** WORKING DATA follows **

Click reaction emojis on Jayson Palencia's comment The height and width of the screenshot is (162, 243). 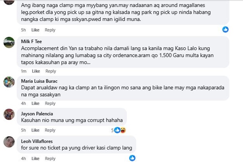point(120,130)
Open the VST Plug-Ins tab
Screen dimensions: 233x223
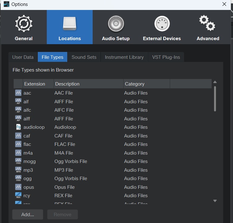166,57
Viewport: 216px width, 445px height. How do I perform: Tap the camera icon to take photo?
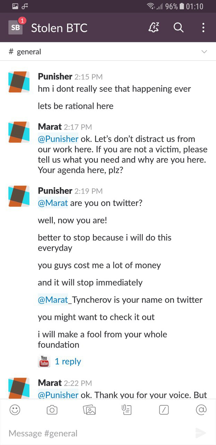point(52,410)
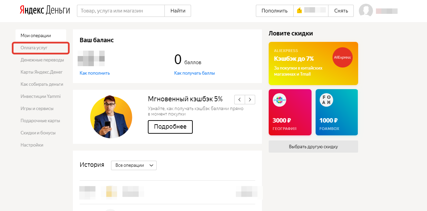Click the "Пополнить" button

274,10
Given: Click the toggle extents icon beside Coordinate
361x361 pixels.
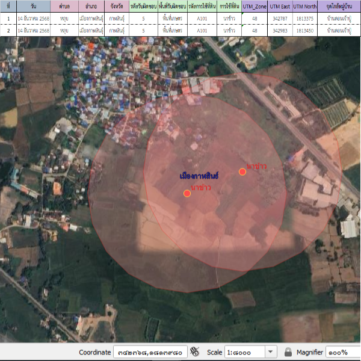Looking at the screenshot, I should (194, 352).
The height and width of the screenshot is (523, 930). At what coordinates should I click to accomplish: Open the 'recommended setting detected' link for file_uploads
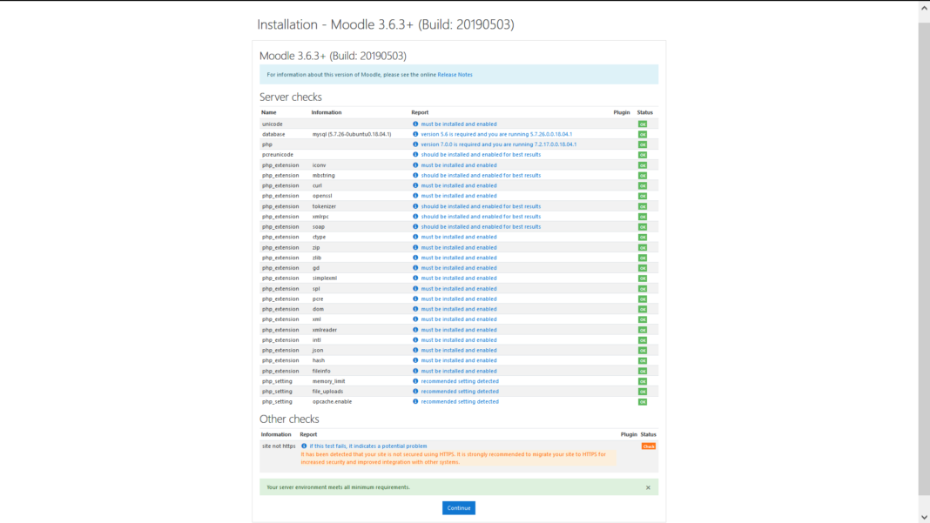462,391
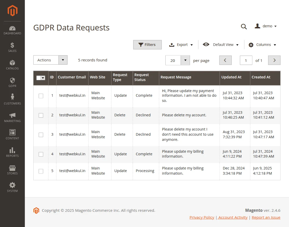This screenshot has height=227, width=289.
Task: Open the Columns selector
Action: coord(262,44)
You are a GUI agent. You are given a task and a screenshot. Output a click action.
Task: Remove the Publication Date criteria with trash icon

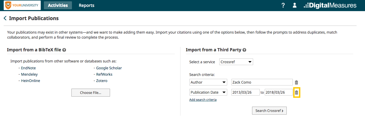tap(296, 92)
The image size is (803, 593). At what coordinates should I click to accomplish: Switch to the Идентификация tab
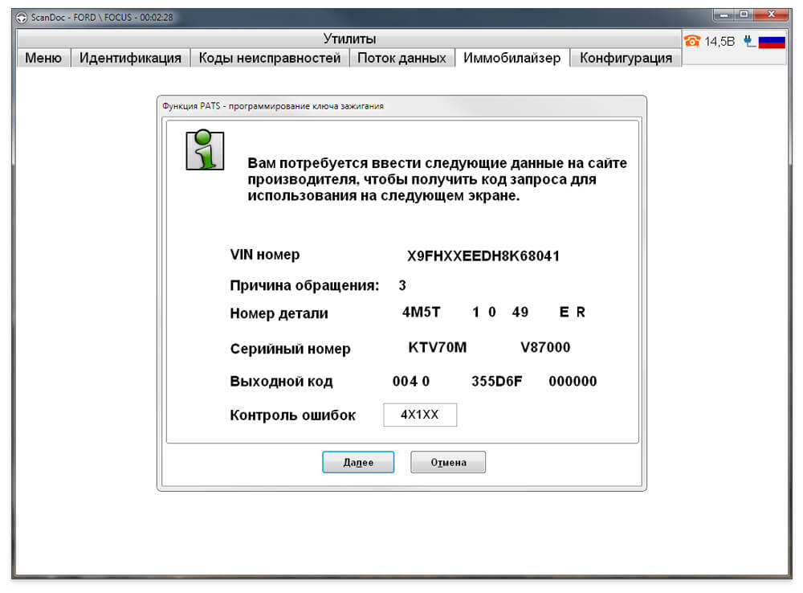pos(131,58)
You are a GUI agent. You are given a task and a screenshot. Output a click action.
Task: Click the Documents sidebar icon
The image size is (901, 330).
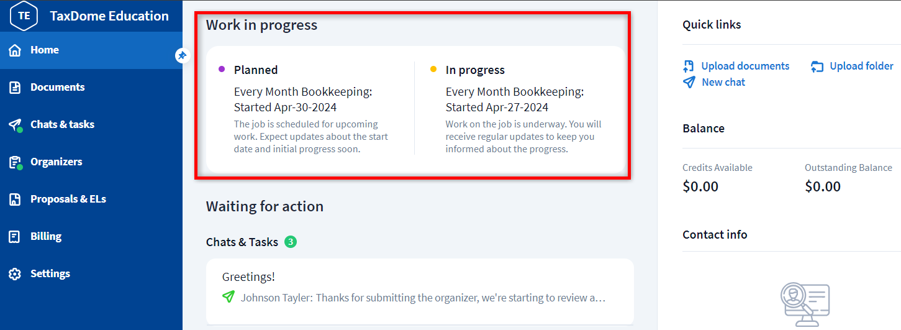pos(15,88)
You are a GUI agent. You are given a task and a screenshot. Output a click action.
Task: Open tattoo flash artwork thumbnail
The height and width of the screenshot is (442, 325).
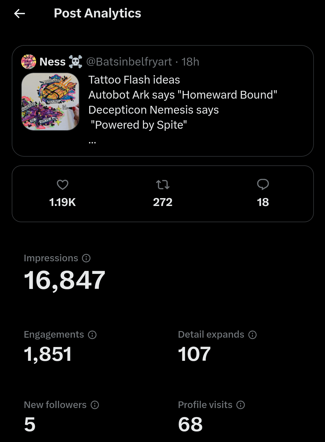pyautogui.click(x=50, y=102)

** End of WORKING DATA **

EXERCISE PROMPT: Using the data above, give again exactly the lines starting at the one holding "Viewport: 216px width, 445px" and ending at the one holding "Task: Click the Documents sidebar icon", inclusive, and nothing more. Omit the pictures.

RESULT OF THE TASK:
Viewport: 216px width, 445px height. How do I perform: Tap the camera icon to take photo?
point(52,410)
Click the "Пополнить" button

274,10
Given: Click the toggle extents icon beside Coordinate
361x361 pixels.
Looking at the screenshot, I should (194, 352).
The height and width of the screenshot is (523, 930). At what coordinates should I click to accomplish: Open the 'recommended setting detected' link for file_uploads
462,391
This screenshot has height=227, width=289.
Task: Open the Columns selector
Action: coord(262,44)
You are a GUI agent. You are given a task and a screenshot. Output a click action.
Task: Remove the Publication Date criteria with trash icon

tap(296, 92)
The image size is (803, 593). At what coordinates should I click to accomplish: Switch to the Идентификация tab
pos(131,58)
You are a GUI agent. You are given a task and a screenshot. Output a click action.
Task: Click the Documents sidebar icon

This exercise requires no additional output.